Montreal City, where the grass is dead with frost and the girls are pretty

Much like yesterday's, today's entry is intrinsically tied to a caffeinated, scholastic environ. Today, however, I've moved north of queens, to the province of quebec. I'm typing in a cafe on McGill campus, where I readily made two observations worth noting: 1, that Canadian students feel perfectly invulnerable, so much so that they fall asleep in campus cafes with their computers and purses exposed; and 2, that i inexplicably wandered into a place where students feel perfectly invulnerable, so much so that they fall asleep in campus cafes with their computers and purses exposed. i've only been here for an hour, but i'm already up two packs of contraceptives, three wallets, a travel-size bottle of bayer, and a textbook called, "Hawking: in the blink of an eye." Evidently, astrophysics is extremely popular in Montreal.

there is much to which i can look forward, despite the coarse cold and the early sunsets. there is a return trip to willie the barber, who will have me arrested if i make one more gratuitously sexual comment while he's cutting my hair. once i'm shorn, i will be off to an imax, for which i will certainly not be sober. following the multimedia intake, existence will consist in microbrews and a shitty french-canadian cover band, the type that opens and closes every show with a distorted "no woman no cry," or, better yet, with the "lead" guitarist playing the american national anthem with his teeth. or--and this takes a really terrible band, but it's exceedingly enjoyable--the "blues jam" that ultimately yields to jump jive n wail, which, if all goes accordingly, the singer won't be able to sing. so he'll stop after 1-and-a-half verses, completely panic, and turn it over to the unsuspecting drummer, who will suddenly and unexpectedly solo badly for 32 bars while the rest of the band huddles on stage, assumes a falsified non-chalance, and decides that they'll close the show with a crappy stone temple pilots cover. but they'll forget to tell the drummer, so when the rest of them hit the opening chord for "vasoline," the drummer will still be soloing, everybody will get really confused, and the show will implode to a halt.

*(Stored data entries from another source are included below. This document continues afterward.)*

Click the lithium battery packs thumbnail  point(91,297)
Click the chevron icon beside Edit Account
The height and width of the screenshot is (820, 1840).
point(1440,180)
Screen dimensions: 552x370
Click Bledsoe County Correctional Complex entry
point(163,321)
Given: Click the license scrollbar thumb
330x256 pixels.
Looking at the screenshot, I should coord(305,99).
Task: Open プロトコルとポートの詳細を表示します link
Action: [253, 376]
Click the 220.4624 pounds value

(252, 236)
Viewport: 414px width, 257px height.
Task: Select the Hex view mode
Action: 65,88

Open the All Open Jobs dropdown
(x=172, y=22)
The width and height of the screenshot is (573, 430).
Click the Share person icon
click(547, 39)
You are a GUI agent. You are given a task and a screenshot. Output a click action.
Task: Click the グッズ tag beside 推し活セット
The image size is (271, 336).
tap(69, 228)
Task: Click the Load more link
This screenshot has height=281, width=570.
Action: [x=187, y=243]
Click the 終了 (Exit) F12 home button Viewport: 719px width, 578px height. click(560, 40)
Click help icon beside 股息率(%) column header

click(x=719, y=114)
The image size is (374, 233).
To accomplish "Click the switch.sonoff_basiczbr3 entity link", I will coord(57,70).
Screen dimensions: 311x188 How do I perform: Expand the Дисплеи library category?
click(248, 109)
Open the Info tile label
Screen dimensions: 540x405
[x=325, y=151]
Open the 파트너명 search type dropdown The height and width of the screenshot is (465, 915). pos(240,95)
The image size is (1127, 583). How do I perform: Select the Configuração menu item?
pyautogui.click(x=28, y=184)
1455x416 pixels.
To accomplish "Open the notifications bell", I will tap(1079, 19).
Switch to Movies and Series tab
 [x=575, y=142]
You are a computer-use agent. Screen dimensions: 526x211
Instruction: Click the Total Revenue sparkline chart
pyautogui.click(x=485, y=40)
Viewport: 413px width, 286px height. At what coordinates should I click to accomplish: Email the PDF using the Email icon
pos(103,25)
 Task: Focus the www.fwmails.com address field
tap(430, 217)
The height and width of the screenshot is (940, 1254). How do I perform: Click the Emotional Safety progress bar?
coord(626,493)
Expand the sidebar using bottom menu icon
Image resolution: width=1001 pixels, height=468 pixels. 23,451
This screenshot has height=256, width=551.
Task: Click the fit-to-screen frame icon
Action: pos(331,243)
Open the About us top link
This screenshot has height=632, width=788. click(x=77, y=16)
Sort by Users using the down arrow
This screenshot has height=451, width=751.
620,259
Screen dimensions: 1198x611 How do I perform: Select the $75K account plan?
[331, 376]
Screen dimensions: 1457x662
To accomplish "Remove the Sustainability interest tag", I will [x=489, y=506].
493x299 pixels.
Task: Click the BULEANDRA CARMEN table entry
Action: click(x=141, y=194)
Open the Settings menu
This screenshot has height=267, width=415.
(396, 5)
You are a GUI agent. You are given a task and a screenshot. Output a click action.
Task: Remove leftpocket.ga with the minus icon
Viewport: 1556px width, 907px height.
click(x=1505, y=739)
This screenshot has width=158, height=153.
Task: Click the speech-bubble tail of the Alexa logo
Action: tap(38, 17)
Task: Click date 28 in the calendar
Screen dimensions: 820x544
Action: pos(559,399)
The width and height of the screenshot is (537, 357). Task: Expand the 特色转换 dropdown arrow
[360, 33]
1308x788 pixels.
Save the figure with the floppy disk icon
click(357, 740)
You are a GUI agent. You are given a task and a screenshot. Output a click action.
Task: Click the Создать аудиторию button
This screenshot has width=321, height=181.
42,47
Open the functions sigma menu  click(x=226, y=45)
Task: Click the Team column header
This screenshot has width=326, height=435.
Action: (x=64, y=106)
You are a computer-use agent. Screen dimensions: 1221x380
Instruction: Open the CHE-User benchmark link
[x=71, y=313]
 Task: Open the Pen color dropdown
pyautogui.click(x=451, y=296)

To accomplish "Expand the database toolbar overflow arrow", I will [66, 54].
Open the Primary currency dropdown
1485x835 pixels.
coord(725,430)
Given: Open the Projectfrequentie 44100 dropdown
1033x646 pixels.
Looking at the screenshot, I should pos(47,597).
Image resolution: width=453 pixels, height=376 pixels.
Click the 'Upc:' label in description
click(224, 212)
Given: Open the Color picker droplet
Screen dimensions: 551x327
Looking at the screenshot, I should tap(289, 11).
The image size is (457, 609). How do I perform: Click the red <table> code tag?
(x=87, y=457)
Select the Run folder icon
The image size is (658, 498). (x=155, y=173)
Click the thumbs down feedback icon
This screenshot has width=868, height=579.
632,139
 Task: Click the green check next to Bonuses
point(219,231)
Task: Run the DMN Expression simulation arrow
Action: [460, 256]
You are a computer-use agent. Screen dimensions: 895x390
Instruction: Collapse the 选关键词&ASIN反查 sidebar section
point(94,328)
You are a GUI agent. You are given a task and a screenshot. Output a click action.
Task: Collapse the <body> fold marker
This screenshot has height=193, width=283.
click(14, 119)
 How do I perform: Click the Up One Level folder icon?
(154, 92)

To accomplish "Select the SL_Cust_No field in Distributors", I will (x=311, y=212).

then everybody will clap, put on their thermals, don gloves, put up hoods, and wrap scarves just to withstand the 30 outdoor seconds it will take to hail a cab. this is a quirky city, if nothing else, but there's something irresistably charming about a major urban center in which you can get off a plane, hail a cab, and repeat over and over to the driver, "pineapple fondle dildo," and still get to where you're trying to go.